Pick out every row below that contains the string "point" and copy each one in full.

> _RECORDS SUPPLIED_
--
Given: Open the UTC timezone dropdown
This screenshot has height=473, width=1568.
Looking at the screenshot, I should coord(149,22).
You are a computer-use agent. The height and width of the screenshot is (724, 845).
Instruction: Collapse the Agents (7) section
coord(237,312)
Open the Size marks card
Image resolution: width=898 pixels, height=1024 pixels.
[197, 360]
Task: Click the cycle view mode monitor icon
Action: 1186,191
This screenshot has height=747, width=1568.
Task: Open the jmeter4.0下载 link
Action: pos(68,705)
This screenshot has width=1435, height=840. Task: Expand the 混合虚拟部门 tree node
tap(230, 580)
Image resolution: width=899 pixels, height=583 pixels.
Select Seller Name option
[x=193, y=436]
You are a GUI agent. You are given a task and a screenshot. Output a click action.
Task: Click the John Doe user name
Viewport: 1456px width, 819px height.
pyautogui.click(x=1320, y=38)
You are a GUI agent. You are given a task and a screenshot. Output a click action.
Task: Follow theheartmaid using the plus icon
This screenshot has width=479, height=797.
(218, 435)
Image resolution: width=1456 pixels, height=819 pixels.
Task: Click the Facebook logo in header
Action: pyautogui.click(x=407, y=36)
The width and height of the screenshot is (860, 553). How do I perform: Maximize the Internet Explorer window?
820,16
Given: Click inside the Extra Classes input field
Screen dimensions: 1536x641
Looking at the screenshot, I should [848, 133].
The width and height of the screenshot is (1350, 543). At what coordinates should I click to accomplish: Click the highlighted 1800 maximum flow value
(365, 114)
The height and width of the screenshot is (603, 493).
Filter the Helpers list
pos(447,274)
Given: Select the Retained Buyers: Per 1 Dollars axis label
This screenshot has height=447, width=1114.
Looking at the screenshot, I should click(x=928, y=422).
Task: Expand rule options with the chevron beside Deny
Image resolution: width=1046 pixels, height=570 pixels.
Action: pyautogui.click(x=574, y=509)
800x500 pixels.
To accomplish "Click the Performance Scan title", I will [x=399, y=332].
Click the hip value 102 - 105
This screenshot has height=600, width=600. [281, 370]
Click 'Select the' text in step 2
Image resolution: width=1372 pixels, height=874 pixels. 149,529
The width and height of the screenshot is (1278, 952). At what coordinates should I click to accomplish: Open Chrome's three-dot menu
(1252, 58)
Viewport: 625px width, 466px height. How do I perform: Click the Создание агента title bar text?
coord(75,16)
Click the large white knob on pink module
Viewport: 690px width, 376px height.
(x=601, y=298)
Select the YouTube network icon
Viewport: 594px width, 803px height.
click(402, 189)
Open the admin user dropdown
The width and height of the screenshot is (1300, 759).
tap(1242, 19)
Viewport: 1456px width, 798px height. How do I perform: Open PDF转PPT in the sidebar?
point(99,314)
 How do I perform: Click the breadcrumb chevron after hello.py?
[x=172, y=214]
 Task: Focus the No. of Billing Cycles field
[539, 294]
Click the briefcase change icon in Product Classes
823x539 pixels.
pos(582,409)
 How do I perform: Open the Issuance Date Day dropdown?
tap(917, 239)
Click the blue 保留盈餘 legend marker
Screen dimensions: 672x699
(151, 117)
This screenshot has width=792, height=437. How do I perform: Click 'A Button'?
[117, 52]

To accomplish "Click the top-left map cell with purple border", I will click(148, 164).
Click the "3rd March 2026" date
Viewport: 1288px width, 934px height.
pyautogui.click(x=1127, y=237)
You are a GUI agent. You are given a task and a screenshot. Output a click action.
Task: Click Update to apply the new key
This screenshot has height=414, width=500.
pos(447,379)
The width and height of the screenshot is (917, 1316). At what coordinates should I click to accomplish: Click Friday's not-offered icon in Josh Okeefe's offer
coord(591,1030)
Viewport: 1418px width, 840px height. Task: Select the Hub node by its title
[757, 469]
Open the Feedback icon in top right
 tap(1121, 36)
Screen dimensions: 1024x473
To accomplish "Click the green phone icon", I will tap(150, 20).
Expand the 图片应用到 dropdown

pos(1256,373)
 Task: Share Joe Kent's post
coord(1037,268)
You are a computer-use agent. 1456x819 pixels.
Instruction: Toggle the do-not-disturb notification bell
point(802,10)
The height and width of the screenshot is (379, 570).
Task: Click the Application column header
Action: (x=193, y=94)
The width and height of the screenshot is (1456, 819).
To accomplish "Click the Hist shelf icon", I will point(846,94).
--
> _ANSWER IN FULL_
point(99,314)
point(802,10)
To accomplish "Click the Hist shelf icon", I will point(846,94).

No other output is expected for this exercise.